• _Dataset entries_:
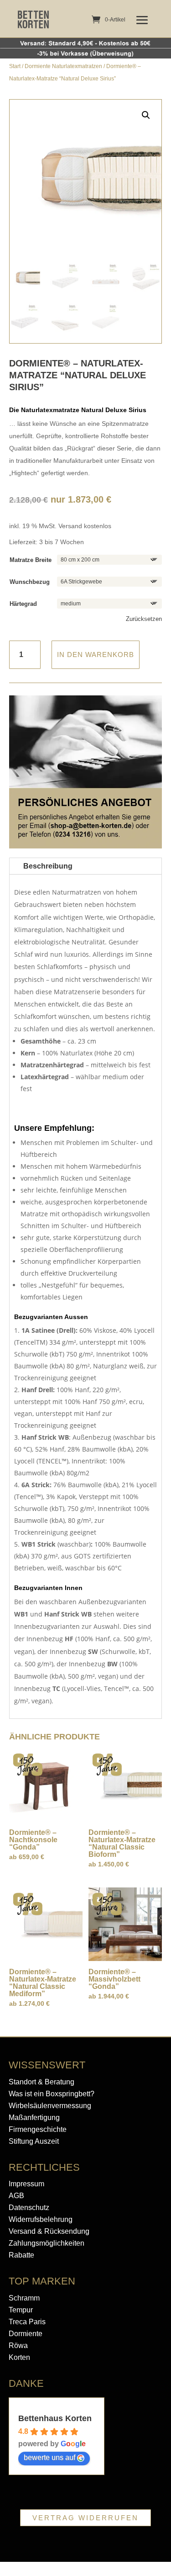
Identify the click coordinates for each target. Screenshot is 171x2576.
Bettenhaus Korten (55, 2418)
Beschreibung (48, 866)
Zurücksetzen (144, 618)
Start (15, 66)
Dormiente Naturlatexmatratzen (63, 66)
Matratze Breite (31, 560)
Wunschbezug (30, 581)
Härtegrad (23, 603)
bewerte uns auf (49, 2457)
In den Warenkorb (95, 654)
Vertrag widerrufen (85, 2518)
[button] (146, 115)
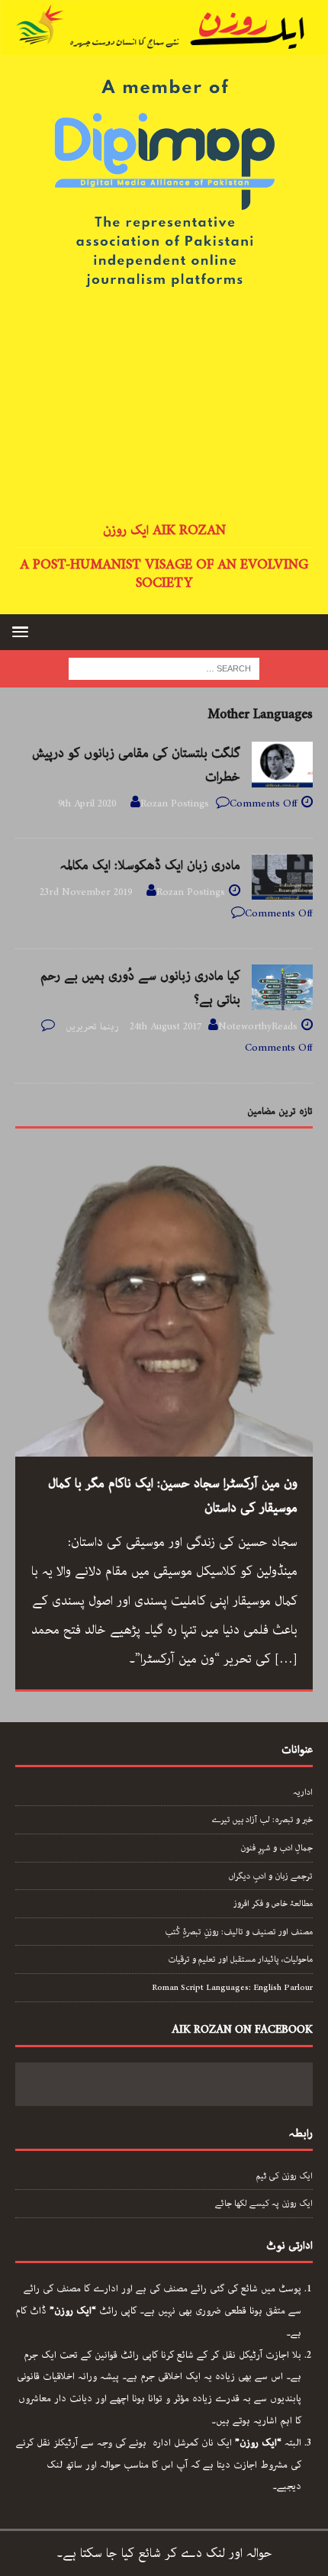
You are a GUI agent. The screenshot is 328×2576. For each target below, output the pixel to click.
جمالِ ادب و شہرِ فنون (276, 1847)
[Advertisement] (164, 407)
---
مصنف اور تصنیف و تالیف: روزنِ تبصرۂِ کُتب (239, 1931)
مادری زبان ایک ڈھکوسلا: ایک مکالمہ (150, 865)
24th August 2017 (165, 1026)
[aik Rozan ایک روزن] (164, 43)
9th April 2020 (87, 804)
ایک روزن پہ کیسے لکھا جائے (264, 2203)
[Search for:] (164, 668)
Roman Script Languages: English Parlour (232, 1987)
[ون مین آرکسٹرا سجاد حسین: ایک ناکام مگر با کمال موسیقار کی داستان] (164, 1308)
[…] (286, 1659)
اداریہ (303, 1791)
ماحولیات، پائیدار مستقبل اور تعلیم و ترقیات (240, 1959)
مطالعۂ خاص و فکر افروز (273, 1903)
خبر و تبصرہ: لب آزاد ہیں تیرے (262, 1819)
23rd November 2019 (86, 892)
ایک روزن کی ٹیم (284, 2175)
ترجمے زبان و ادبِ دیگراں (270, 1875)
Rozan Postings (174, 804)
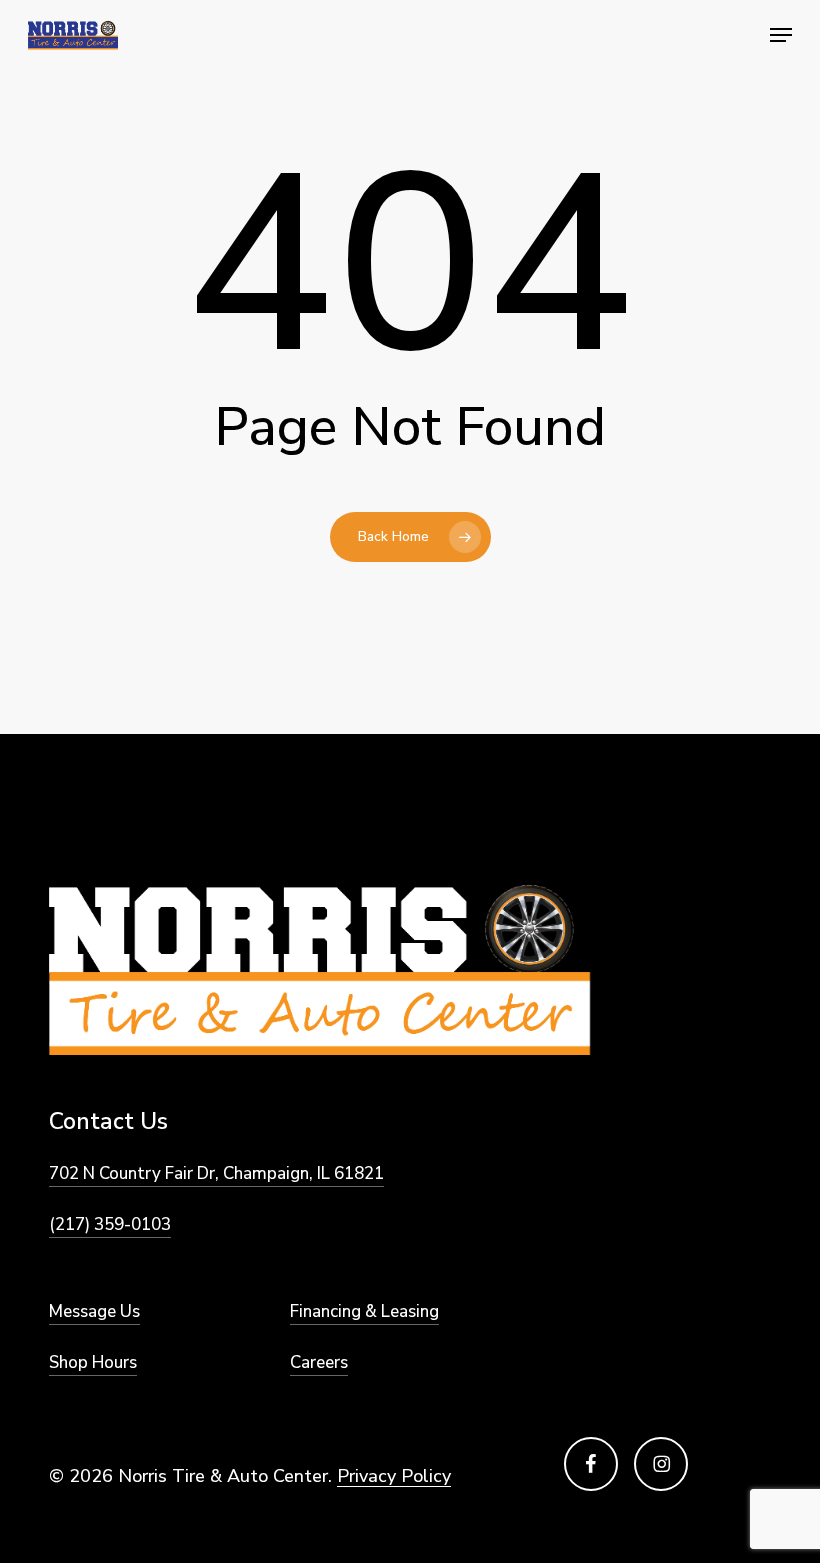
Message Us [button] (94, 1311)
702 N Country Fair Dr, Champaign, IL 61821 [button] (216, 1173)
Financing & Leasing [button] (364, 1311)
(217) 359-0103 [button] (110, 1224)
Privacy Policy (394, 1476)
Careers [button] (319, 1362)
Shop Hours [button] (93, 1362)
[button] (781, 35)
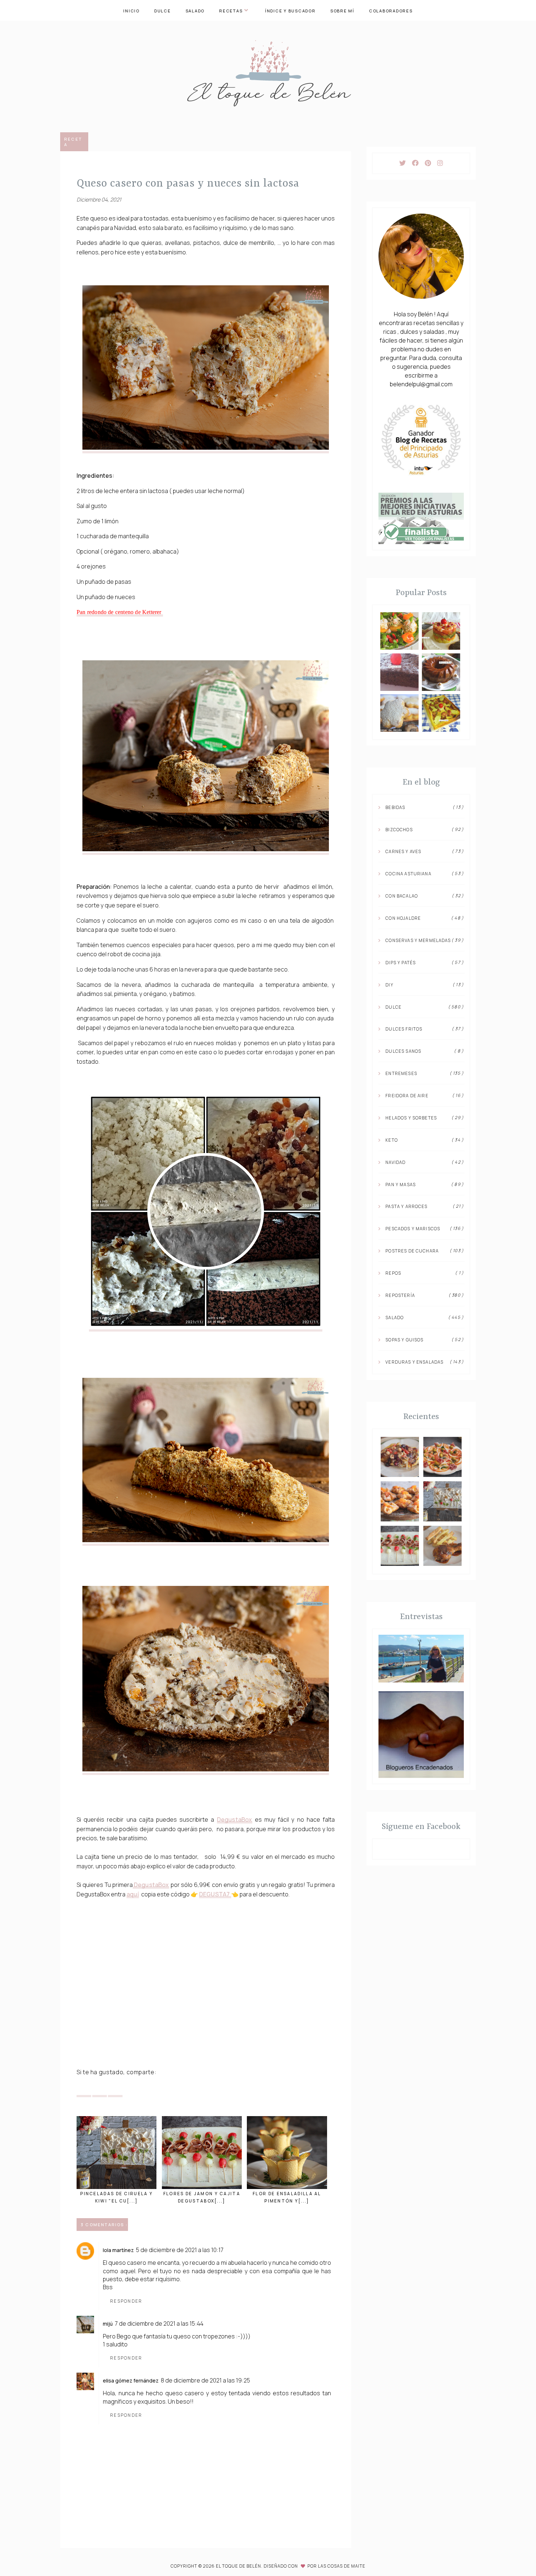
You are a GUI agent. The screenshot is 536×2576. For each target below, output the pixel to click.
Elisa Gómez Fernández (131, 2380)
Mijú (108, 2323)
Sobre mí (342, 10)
* * *
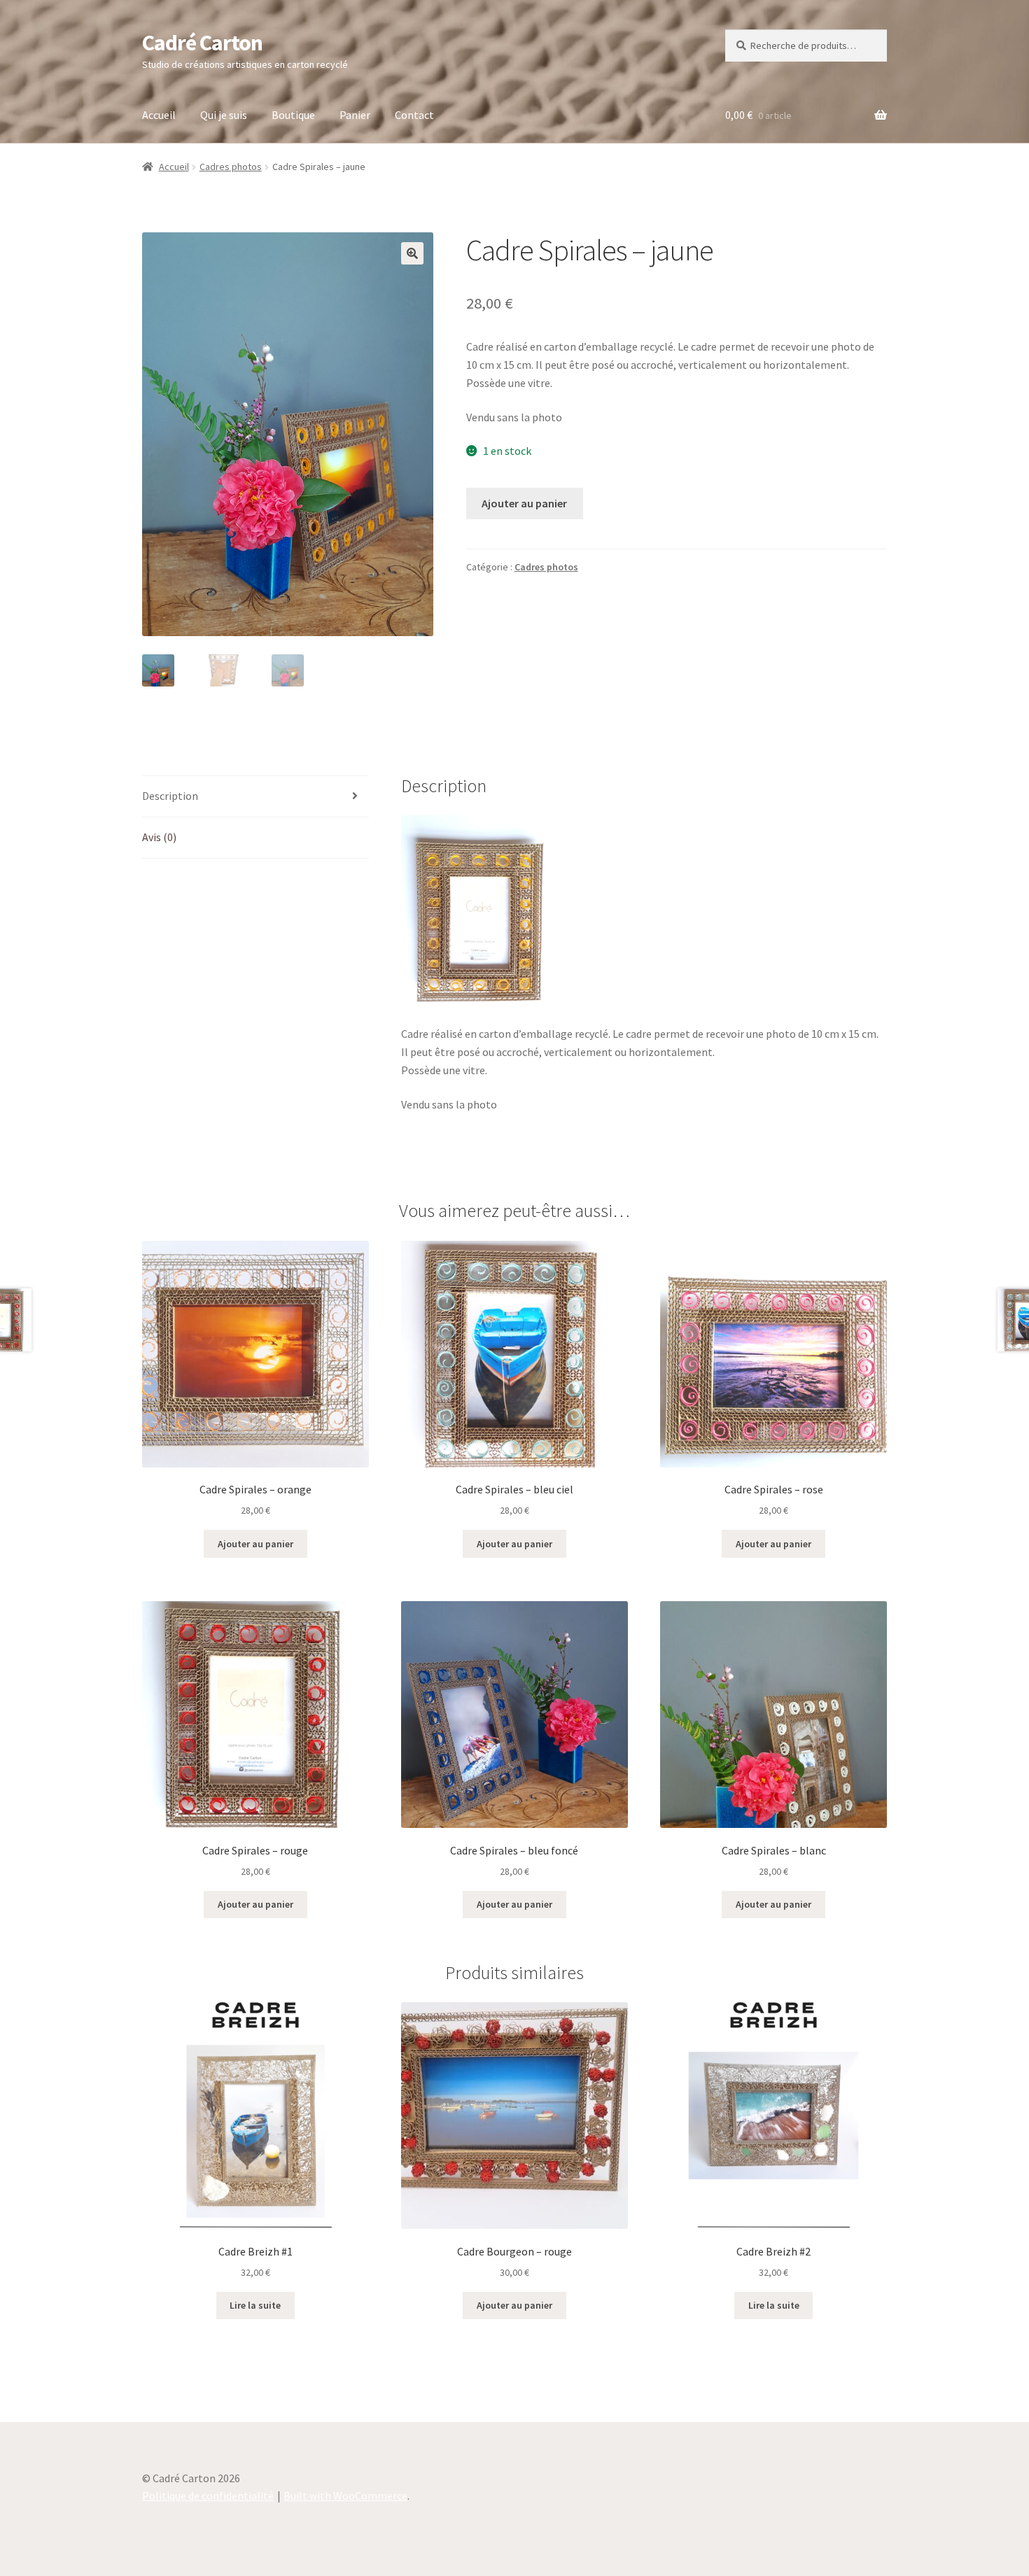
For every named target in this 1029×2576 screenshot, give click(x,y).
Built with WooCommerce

• _Work task_: Which lines in the entries above contain "button"? Pull each of them out.

• _Reply to the exercise_:
[button] (146, 115)
Message Us [button] (94, 1311)
702 N Country Fair Dr, Champaign, IL 61821 [button] (216, 1173)
Financing & Leasing [button] (364, 1311)
(217) 359-0103 [button] (110, 1224)
Careers [button] (319, 1362)
Shop Hours [button] (93, 1362)
[button] (781, 35)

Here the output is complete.